「そだな。昼休みの時間は限られてるし」
「食べる時間がなくなっちゃう!」

私たちはベンチに座ると、持ってきたお弁当をテーブルに広げた。

「改めて、こんにちは。魁界人です。よろしく」
「初めまして!こんにちは!佐渡真珠です。今後とも、どうぞよろしくお願いします!」
「私は井成きよみ。井戸の井に成りあがるの成(り)と書いて“いなり”と読みます。そして“きよみ”は平仮名です」
「はぁ・・」「な、るほど・・・」

きよみ女史の外見は、ごくごく普通の女子高生とそう変わりない。
だけど、しゃべりかたはとても独特なものがある。
たとえば、自分より年下にも丁寧語だし(相手全般に対してそうだ)、「カッコ」「カッコ閉じる」までわざわざ言うし、相手のことは、たとえ仲良くしている友だちでも毎回フルネームで呼ぶし、女性には「女史」、男性には「氏」をつける。
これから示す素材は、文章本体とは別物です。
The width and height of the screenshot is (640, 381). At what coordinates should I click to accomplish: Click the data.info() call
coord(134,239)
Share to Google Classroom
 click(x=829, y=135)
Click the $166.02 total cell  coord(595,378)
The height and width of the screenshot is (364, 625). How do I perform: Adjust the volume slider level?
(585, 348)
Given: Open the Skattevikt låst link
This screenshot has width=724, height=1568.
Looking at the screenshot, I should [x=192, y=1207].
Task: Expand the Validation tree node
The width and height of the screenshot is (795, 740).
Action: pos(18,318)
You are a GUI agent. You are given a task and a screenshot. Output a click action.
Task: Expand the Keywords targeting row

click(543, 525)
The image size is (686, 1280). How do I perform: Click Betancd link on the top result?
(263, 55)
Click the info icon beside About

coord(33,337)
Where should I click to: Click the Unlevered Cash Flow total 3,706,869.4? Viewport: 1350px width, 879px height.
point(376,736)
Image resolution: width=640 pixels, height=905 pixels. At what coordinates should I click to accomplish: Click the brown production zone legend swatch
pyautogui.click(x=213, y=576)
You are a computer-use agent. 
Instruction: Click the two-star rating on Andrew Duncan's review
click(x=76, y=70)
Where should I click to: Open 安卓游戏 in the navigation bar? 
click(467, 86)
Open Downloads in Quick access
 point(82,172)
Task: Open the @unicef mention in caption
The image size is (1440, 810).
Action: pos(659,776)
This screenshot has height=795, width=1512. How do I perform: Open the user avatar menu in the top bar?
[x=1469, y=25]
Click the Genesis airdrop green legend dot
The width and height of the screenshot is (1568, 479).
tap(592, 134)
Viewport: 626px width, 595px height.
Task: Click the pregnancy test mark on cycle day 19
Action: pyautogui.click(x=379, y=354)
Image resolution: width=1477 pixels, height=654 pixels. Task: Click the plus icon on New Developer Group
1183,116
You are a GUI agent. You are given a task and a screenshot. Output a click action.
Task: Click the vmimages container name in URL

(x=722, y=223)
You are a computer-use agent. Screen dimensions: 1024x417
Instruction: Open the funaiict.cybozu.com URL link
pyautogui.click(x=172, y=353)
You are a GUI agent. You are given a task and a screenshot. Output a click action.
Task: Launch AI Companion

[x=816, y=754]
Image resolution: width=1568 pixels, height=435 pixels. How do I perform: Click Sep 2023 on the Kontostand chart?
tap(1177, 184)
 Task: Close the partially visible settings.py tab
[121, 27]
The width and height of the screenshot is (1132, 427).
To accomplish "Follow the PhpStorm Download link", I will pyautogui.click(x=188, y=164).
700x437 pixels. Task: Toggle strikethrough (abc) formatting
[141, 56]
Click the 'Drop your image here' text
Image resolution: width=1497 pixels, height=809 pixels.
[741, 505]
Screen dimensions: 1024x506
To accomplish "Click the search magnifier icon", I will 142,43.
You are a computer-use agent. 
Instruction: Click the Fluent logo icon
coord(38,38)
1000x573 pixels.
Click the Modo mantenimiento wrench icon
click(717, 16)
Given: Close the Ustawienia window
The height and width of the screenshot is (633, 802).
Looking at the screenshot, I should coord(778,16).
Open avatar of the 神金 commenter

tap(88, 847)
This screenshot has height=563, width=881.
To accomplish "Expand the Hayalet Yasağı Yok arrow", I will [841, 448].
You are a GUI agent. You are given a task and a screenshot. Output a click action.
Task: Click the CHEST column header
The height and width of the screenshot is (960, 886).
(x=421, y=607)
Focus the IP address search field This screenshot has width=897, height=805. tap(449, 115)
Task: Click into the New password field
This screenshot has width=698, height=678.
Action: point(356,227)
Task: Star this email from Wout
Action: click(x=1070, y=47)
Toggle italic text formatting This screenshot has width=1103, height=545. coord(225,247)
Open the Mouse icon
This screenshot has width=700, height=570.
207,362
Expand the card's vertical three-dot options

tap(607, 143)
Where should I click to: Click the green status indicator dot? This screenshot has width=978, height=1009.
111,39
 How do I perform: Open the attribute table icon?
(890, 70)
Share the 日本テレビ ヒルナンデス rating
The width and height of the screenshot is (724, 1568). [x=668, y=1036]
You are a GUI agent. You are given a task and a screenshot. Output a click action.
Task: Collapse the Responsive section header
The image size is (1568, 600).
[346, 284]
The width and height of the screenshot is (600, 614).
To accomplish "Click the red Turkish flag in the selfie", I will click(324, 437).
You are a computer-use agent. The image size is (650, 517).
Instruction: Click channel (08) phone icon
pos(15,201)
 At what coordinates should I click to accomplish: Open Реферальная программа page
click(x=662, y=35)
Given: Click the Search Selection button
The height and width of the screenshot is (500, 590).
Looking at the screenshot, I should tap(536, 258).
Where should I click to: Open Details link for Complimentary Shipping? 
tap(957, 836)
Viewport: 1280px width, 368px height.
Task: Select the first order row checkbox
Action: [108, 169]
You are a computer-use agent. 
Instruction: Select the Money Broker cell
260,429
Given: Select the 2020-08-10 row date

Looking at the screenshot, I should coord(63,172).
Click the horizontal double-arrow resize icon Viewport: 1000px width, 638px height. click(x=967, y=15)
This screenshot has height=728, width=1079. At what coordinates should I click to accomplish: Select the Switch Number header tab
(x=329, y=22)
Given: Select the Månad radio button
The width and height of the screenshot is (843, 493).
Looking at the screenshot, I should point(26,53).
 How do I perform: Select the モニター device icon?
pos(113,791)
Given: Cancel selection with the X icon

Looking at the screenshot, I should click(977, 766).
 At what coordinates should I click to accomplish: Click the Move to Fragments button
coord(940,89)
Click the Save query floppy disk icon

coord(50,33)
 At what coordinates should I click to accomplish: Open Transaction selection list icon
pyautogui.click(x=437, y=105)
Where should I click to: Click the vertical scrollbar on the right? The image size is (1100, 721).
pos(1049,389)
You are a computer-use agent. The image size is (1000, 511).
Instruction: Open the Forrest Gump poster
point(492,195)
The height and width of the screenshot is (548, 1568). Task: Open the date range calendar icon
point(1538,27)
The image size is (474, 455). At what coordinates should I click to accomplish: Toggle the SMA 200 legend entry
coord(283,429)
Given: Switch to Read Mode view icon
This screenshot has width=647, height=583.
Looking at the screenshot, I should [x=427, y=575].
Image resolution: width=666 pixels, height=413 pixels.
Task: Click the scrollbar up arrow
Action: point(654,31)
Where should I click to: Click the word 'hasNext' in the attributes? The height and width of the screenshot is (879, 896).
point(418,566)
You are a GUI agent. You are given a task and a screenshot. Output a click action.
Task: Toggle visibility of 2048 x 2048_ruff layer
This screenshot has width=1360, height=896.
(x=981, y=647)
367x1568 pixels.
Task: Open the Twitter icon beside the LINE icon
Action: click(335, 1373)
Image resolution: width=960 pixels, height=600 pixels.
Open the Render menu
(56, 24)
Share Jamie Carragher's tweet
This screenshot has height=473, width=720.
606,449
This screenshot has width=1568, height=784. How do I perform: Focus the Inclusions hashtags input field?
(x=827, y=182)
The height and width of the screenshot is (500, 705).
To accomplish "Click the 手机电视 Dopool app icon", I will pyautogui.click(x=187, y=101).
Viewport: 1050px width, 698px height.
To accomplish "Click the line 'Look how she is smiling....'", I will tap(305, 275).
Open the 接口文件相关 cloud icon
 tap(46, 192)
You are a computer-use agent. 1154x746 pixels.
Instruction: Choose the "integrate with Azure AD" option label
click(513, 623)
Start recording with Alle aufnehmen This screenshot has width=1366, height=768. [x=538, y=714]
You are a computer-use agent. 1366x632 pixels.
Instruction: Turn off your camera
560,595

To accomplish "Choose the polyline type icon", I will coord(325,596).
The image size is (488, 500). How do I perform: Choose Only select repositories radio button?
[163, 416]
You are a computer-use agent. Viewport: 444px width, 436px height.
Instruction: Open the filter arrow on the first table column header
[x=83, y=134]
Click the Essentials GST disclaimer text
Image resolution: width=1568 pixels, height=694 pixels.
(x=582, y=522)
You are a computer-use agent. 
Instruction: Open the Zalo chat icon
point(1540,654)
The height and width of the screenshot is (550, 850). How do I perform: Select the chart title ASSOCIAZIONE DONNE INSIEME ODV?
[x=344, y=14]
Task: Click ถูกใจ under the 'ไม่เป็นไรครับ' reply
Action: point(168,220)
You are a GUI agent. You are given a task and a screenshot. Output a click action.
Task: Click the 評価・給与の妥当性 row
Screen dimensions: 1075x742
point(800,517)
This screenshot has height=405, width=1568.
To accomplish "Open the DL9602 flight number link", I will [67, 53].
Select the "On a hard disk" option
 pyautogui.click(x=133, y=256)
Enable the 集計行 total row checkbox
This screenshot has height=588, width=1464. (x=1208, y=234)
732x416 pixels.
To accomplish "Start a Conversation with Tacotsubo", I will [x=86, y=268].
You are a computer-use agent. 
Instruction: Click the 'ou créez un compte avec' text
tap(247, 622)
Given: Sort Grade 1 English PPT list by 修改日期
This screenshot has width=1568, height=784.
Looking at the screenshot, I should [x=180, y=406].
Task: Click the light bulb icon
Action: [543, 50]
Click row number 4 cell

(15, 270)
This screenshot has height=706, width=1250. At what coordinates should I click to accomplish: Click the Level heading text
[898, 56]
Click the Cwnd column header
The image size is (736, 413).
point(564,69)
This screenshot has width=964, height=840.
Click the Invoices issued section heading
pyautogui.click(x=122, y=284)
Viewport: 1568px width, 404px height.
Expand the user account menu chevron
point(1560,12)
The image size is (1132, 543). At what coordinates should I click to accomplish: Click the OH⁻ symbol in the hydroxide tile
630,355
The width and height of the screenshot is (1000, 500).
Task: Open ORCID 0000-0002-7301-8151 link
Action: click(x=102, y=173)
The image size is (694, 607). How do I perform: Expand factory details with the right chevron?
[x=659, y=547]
これも年齢に関係なく、全員に。
だからきよみ女史と初めて会話すると、ほぼ全員が面食らうか、大いに戸惑う。
無愛想な私でさえ、内心はビックリしていたから、顔にその驚き具合が少しは出てしまったかもしれない。
けど、きよみ女史はとても面白いし、賢くて頭も良くて「知的美人」という言葉が良く似合う。
初対面のときは面食らったけど、私は最初からきよみ女史に好感を持った。